> **Çözülecek Sorun**:
Kürtçe lehçeleri hakkındaki yazıdan, "Abdullah Öcalan yıllar önce" sözcüklerini içeren yerle başlayıp "sonra Kürtçe eğitime geçilebileceğini söylemişti." ile biten bölümü hiçbir değişiklik yapmadan çıkarın.

> **Okuma Parçası**:

- - - - - - -

18 Eylül 2013 Çarşamba

Kürtçe Dil Birliği'ni TC sağlayacak!

1.Cemil Bayık’ın dört lehçede yemini 
Cemil Bayık, KCK’nın başına geçince Kürtçe’nin Kırmancı, Zazaca, Kelhori, Soranca ve Lori lehçelerinde ayrı ayrı yemin etti. Çünkü Kürtçe yer yer birbirinden bir dil kadar farklı lehçelerden oluşuyor. Mesela Kırmançı ile Soranca arasındaki farkın, İngilizce ile Almanca arasındaki fark kadar büyük olduğu söylenir.
Abdullah Öcalan yıllar önce kendisiyle yapılan bir röportajda, Kürt devleti kurulduktan en az 30 yıl sonra Kürtçe eğitime geçilebileceğini söylemişti.
Şimdi süreç değişti. Kürtçü talepler en ileri dereceye çıkarıldı. Artık Kürtçe Dil Birliği’nin Türkiye Cumhuriyeti tarafından sağlanması isteniyor. Çünkü bu lehçelerden eğitim için birinin seçilmesi demek, diğerlerinin tasfiyesi anlamına geliyor.

- - - - - - -

> **Seçilmiş Veriler**:
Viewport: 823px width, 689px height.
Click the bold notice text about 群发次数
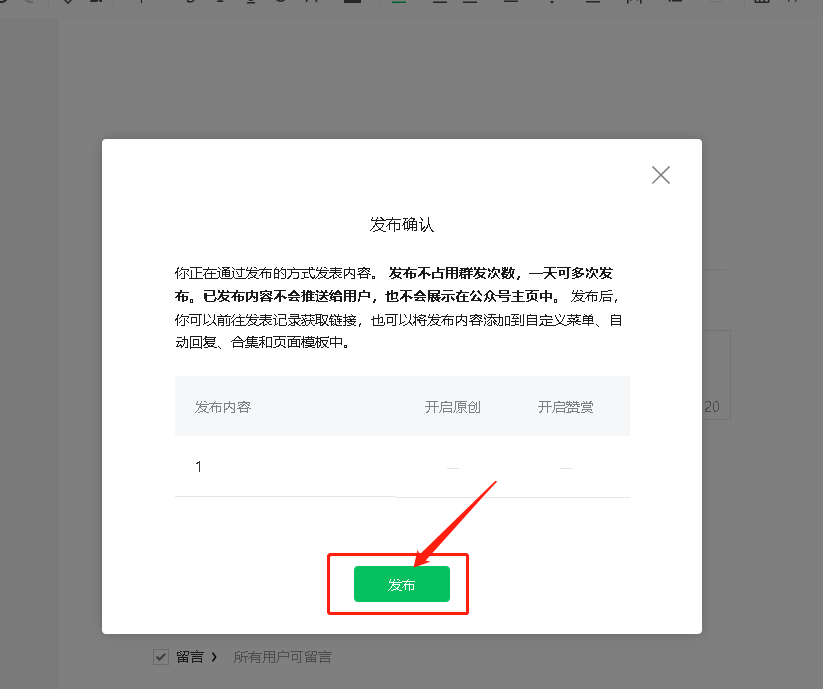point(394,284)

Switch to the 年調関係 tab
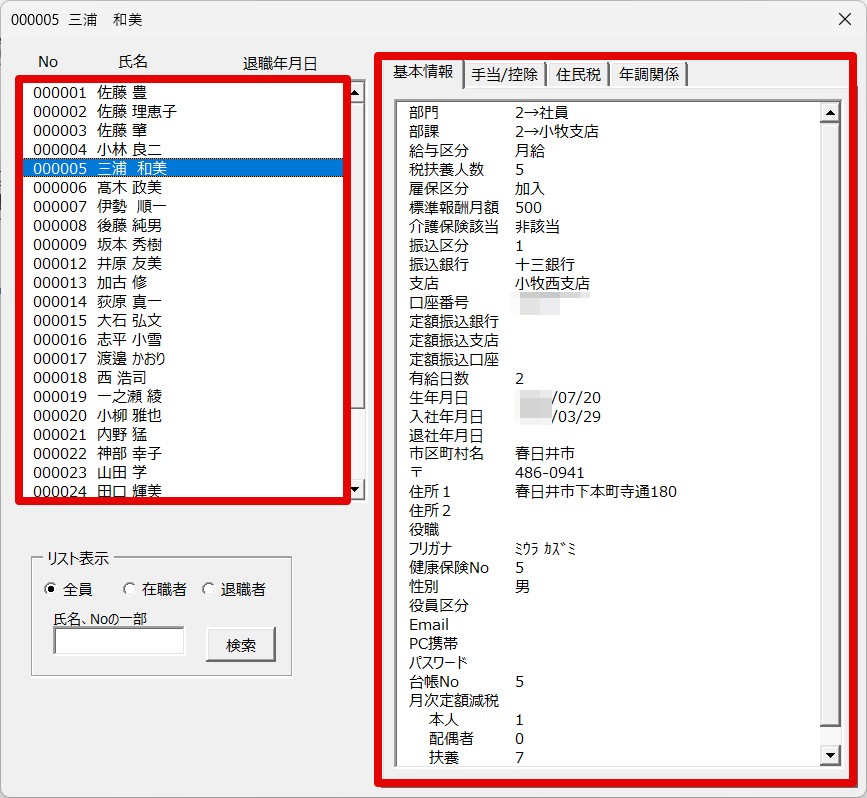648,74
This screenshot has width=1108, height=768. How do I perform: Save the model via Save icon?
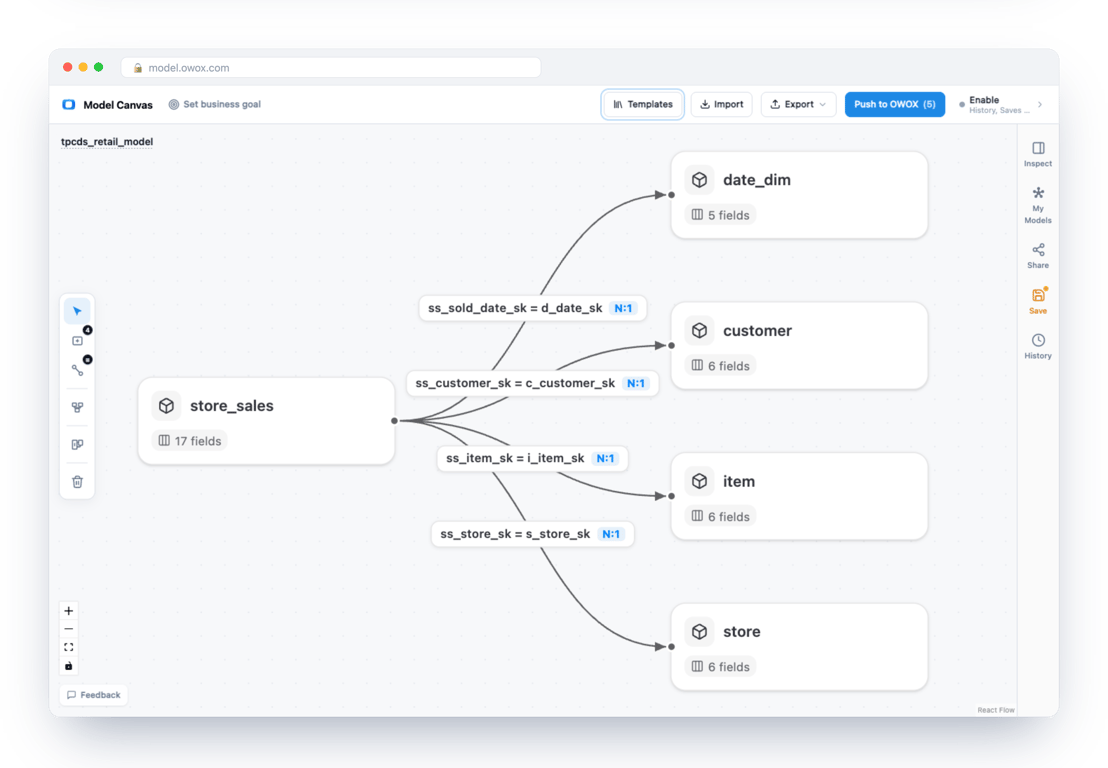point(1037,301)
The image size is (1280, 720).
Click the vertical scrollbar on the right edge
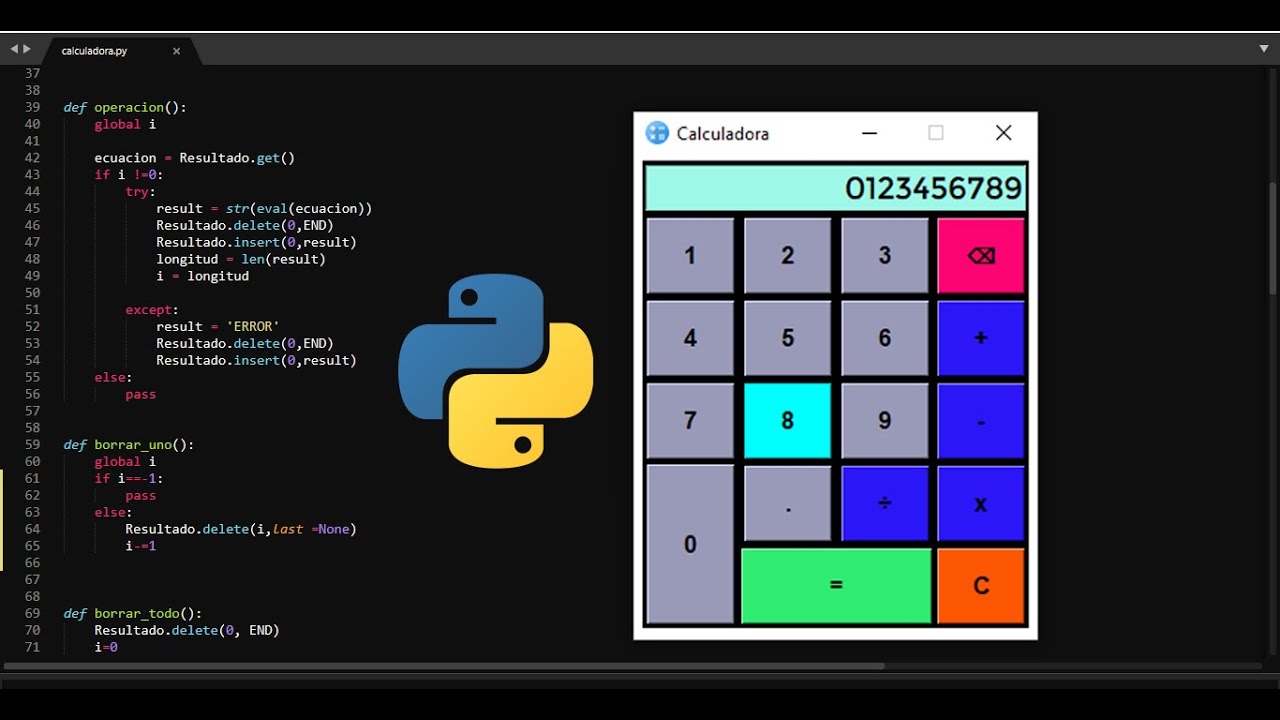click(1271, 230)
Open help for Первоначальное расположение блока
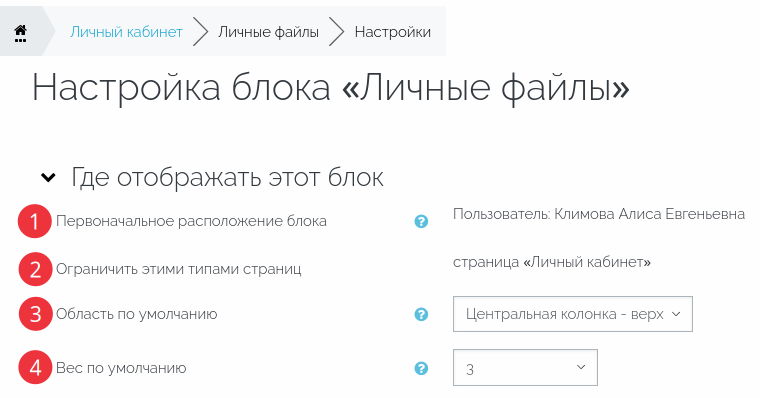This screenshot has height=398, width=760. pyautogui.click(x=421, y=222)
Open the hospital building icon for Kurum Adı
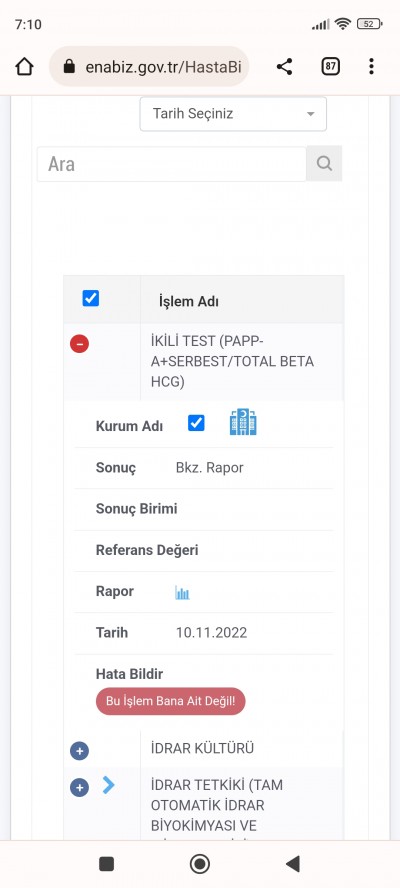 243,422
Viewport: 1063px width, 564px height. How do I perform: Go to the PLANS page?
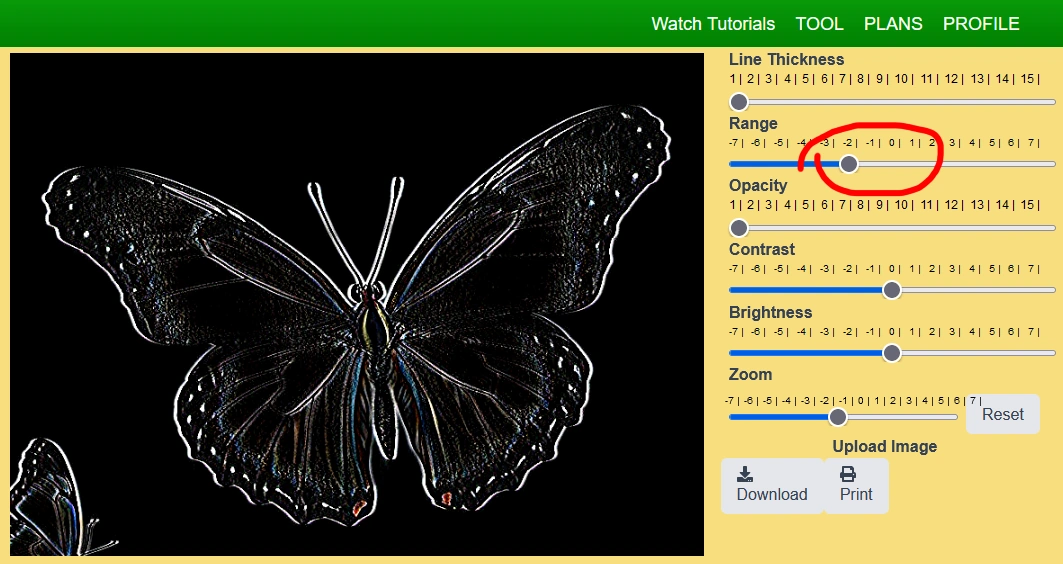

- - - - - - -

> **Yazılı Çözüm**:
Abdullah Öcalan yıllar önce kendisiyle yapılan bir röportajda, Kürt devleti kurulduktan en az 30 yıl sonra Kürtçe eğitime geçilebileceğini söylemişti.